■ **Given instruction**: Can you give the material, starting at the line containing "This screenshot has" and ending at the line containing "(x=370, y=67)", as a JSON list of strings with one string per line, skipping blank lines and leaving out the pictures?

■ **Data provided**:
^^^^^^^^
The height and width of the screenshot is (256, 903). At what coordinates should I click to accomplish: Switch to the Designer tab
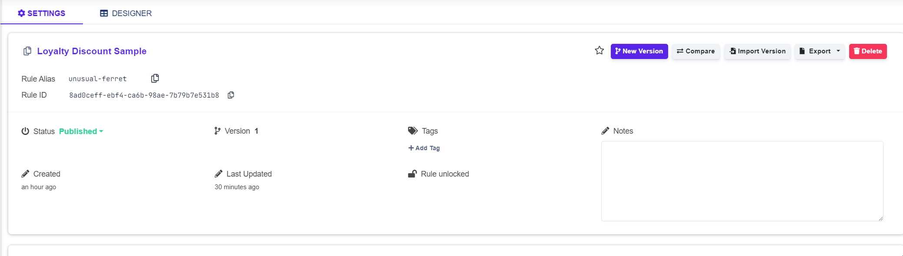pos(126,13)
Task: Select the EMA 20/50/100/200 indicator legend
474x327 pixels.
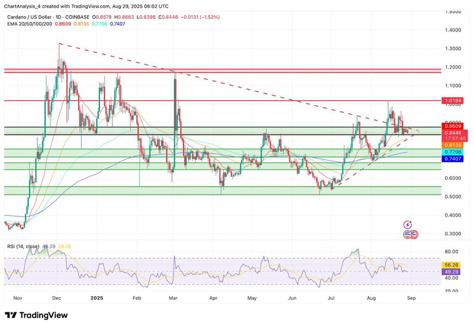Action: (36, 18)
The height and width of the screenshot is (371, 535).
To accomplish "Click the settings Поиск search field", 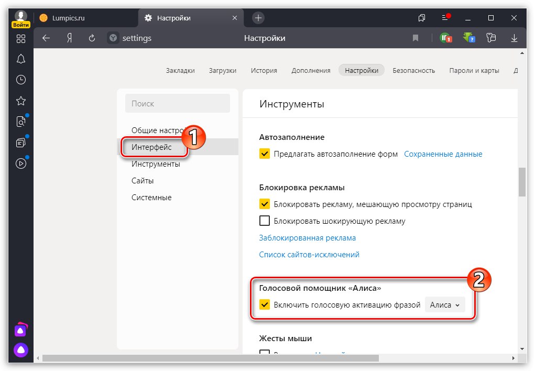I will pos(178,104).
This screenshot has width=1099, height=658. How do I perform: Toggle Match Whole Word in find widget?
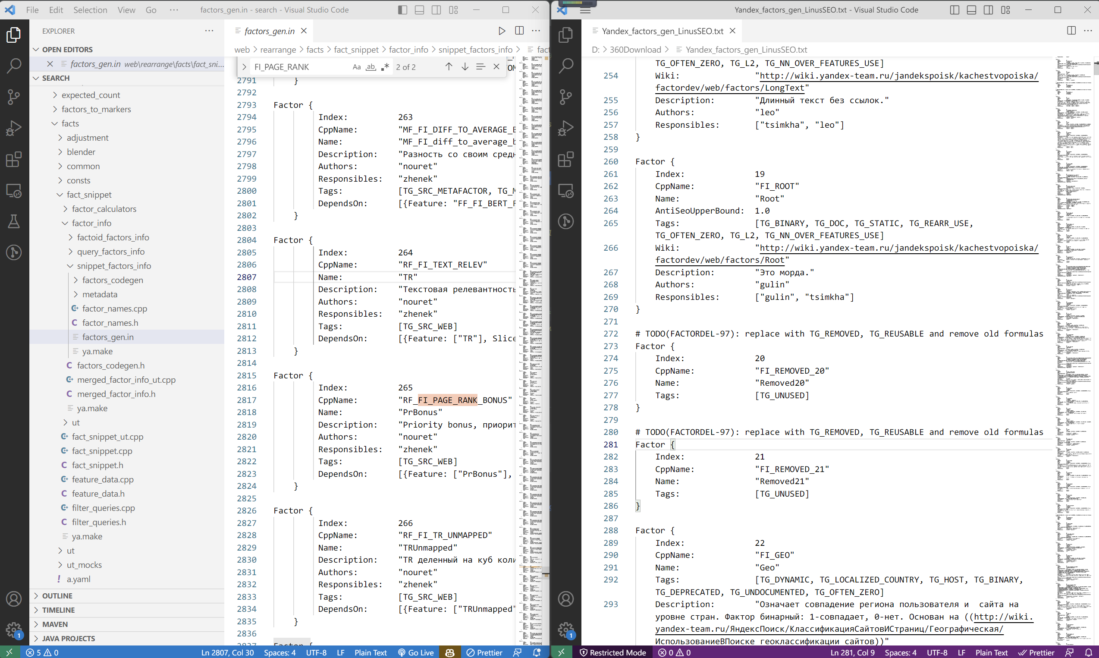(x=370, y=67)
^^^^^^^^
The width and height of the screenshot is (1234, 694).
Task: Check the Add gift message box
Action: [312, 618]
^^^^^^^^
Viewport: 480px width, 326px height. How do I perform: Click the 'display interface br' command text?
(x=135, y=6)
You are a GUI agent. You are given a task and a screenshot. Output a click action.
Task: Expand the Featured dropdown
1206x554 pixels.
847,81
^^^^^^^^
■ **Full answer**:
[
  "This screenshot has width=1099, height=658. How do I perform: Toggle Match Whole Word in find widget?",
  "(x=370, y=67)"
]